Try it ->
Could the data underneath be repeated exactly, in full?

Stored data
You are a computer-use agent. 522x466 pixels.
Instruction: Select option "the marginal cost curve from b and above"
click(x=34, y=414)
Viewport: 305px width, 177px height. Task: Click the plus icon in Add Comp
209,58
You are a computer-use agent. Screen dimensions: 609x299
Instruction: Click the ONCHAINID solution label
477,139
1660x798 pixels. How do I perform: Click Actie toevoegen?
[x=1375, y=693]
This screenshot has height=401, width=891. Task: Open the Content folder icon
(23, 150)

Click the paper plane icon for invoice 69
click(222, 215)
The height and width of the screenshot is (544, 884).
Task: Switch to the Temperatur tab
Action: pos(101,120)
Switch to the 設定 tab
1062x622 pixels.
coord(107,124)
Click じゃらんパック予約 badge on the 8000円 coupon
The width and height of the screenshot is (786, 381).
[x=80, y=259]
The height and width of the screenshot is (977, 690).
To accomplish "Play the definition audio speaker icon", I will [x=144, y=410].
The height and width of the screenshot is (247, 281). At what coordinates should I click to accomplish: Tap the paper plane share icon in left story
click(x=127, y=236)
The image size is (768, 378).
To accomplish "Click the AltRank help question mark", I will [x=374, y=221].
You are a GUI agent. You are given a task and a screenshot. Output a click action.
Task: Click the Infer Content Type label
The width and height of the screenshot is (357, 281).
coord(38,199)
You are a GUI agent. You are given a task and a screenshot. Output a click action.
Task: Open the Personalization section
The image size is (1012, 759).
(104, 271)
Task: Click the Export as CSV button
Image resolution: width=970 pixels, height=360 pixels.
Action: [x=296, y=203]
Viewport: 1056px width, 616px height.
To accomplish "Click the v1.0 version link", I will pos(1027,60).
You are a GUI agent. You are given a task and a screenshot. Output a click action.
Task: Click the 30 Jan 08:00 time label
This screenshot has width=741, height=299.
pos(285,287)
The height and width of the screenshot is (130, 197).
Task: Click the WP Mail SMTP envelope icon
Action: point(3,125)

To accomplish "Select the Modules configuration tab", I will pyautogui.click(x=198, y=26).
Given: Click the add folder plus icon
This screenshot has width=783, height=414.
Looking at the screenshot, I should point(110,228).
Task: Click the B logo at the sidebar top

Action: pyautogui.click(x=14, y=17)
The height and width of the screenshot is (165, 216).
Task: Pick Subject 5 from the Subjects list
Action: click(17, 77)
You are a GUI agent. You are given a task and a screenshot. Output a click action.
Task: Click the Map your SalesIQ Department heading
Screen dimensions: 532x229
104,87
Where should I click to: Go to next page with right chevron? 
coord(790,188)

Solution to this exercise ->
You are a computer-use agent. 522x466 pixels.
Instruction: Select option "the marginal cost curve from b and above"
click(x=34, y=414)
Viewport: 305px width, 177px height. Task: Click the plus icon in Add Comp
209,58
You are a computer-use agent. Screen dimensions: 609x299
Instruction: Click the ONCHAINID solution label
477,139
1660x798 pixels. How do I perform: Click Actie toevoegen?
[x=1375, y=693]
This screenshot has height=401, width=891. Task: Open the Content folder icon
(23, 150)

Click the paper plane icon for invoice 69
click(222, 215)
The height and width of the screenshot is (544, 884).
Task: Switch to the Temperatur tab
Action: pos(101,120)
Switch to the 設定 tab
1062x622 pixels.
coord(107,124)
Click じゃらんパック予約 badge on the 8000円 coupon
The width and height of the screenshot is (786, 381).
[x=80, y=259]
The height and width of the screenshot is (977, 690).
To accomplish "Play the definition audio speaker icon", I will [x=144, y=410].
The height and width of the screenshot is (247, 281). At what coordinates should I click to accomplish: Tap the paper plane share icon in left story
click(x=127, y=236)
The image size is (768, 378).
To accomplish "Click the AltRank help question mark", I will [x=374, y=221].
You are a GUI agent. You are given a task and a screenshot. Output a click action.
Task: Click the Infer Content Type label
The width and height of the screenshot is (357, 281).
coord(38,199)
You are a GUI agent. You are given a task and a screenshot. Output a click action.
Task: Open the Personalization section
The image size is (1012, 759).
(104, 271)
Task: Click the Export as CSV button
Image resolution: width=970 pixels, height=360 pixels.
Action: [x=296, y=203]
Viewport: 1056px width, 616px height.
To accomplish "Click the v1.0 version link", I will pos(1027,60).
You are a GUI agent. You are given a task and a screenshot. Output a click action.
Task: Click the 30 Jan 08:00 time label
This screenshot has width=741, height=299.
pos(285,287)
The height and width of the screenshot is (130, 197).
Task: Click the WP Mail SMTP envelope icon
Action: point(3,125)

To accomplish "Select the Modules configuration tab", I will pyautogui.click(x=198, y=26).
Given: Click the add folder plus icon
This screenshot has width=783, height=414.
Looking at the screenshot, I should point(110,228).
Task: Click the B logo at the sidebar top

Action: pyautogui.click(x=14, y=17)
The height and width of the screenshot is (165, 216).
Task: Pick Subject 5 from the Subjects list
Action: click(17, 77)
You are a GUI agent. You are given a task and a screenshot. Output a click action.
Task: Click the Map your SalesIQ Department heading
Screen dimensions: 532x229
104,87
Where should I click to: Go to next page with right chevron? 
coord(790,188)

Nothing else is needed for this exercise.